◆ EXERCISE REQUIREMENTS ◆
Copy the data that appears below exactly. Drop the pictures.

◆ SUPPLIED RECORDS ◆
★ ★ ★
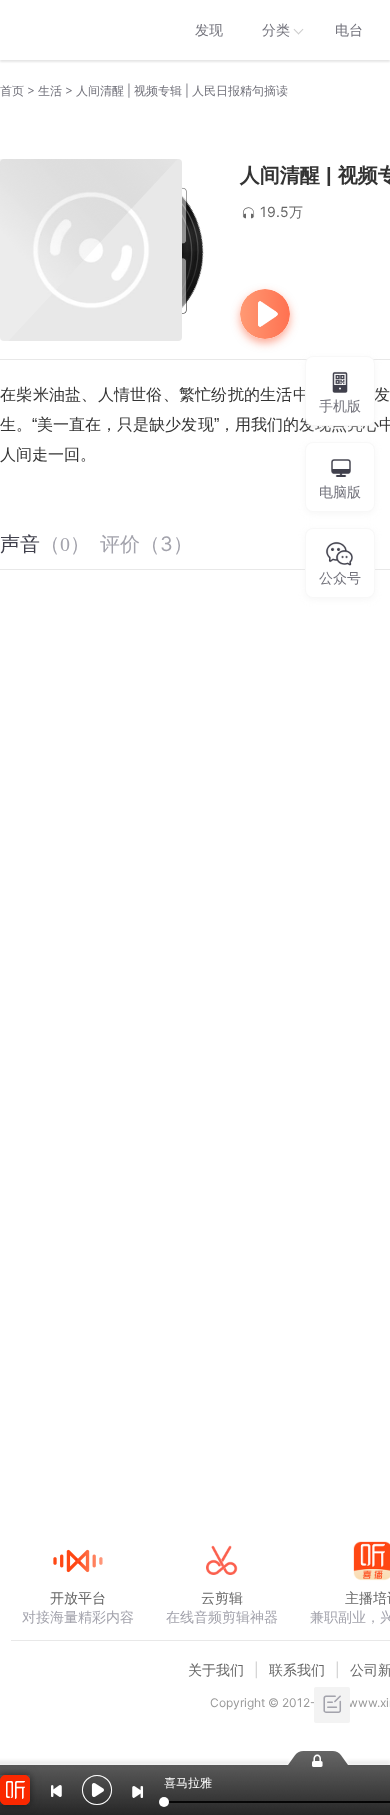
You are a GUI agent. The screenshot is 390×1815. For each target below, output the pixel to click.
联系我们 (297, 1669)
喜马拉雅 (77, 30)
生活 (50, 90)
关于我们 (216, 1669)
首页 (12, 90)
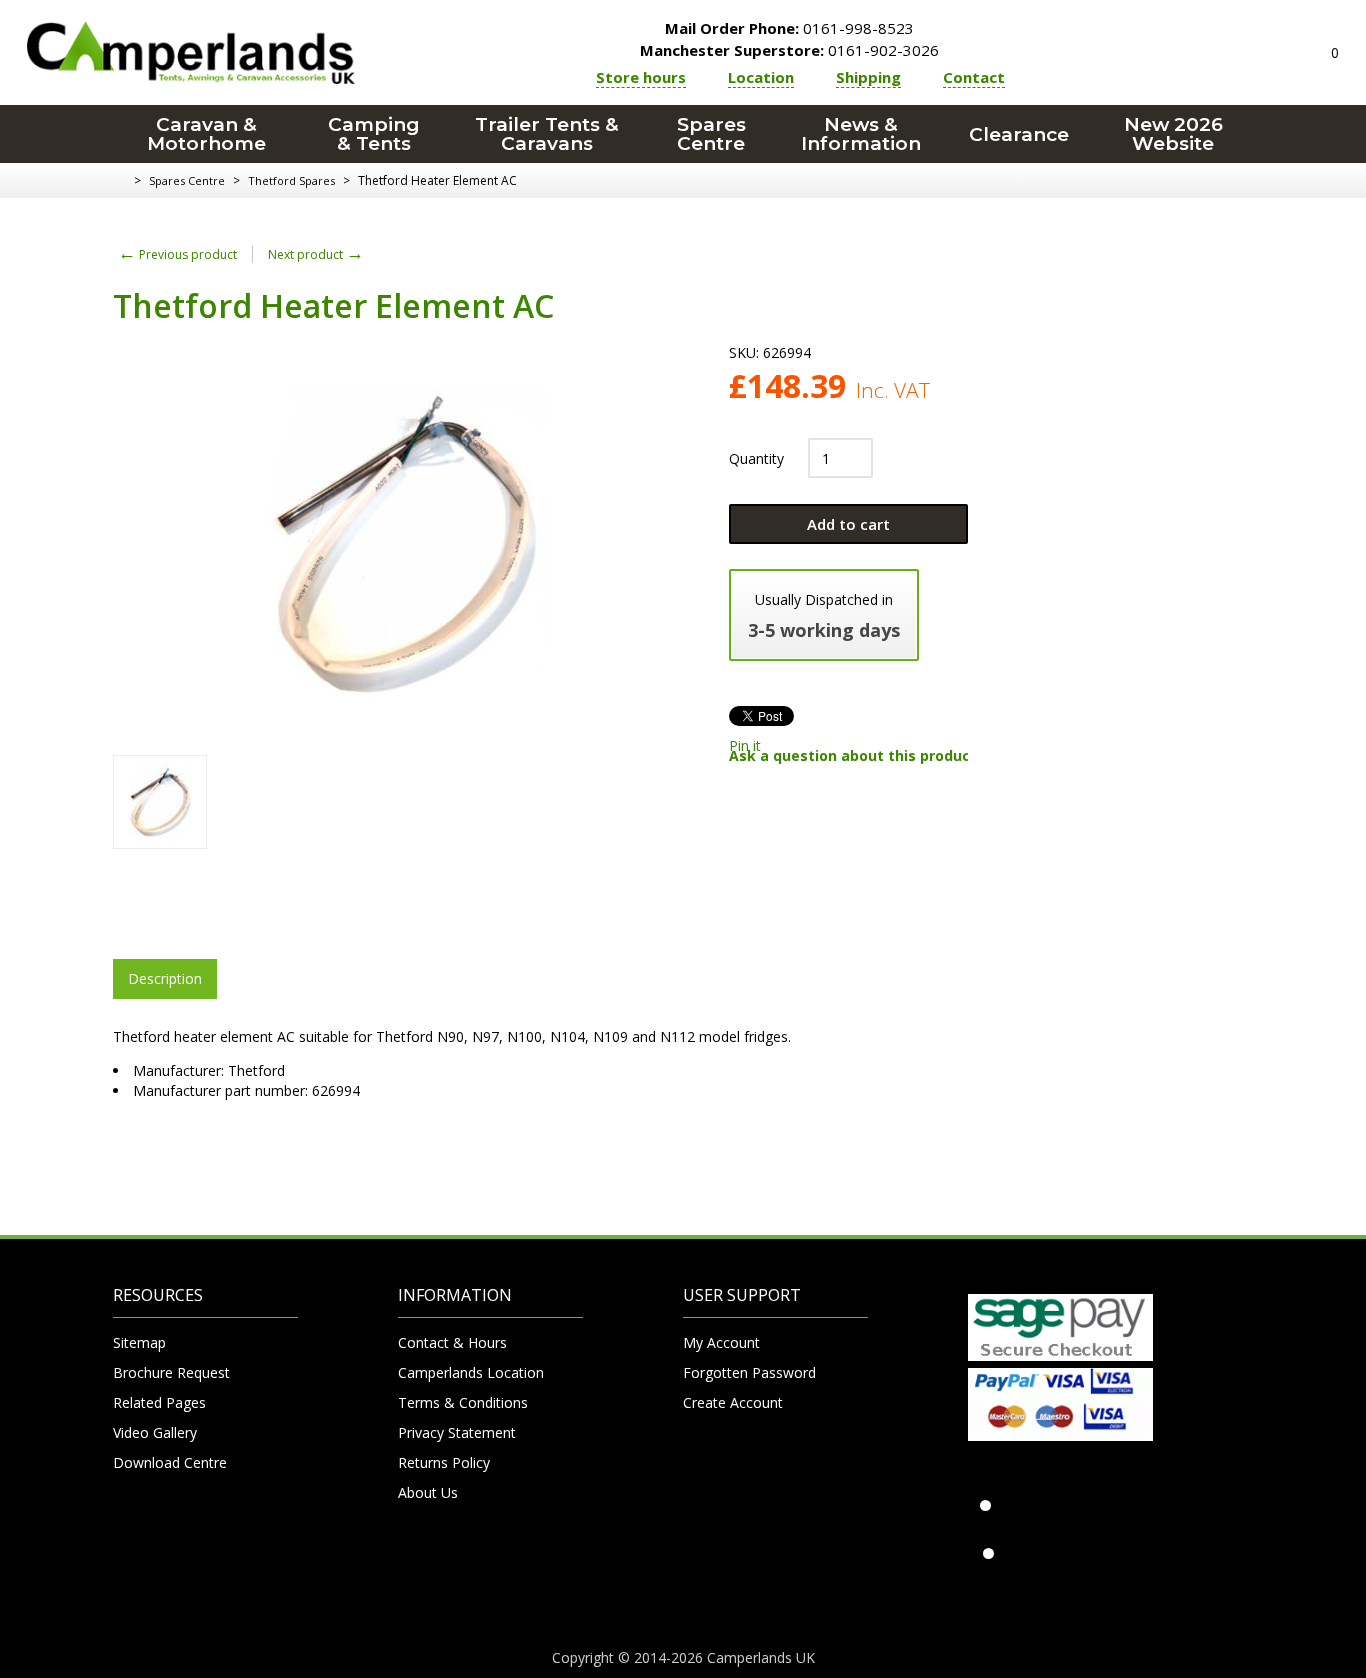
★ ★ ★
◆ WORKED SOLUTION ◆
You are a GUI agent. The screenshot is 390×1815. For each target below, output the pixel to click.
联系我们 (297, 1669)
喜马拉雅 (77, 30)
生活 (50, 90)
关于我们 (216, 1669)
首页 (12, 90)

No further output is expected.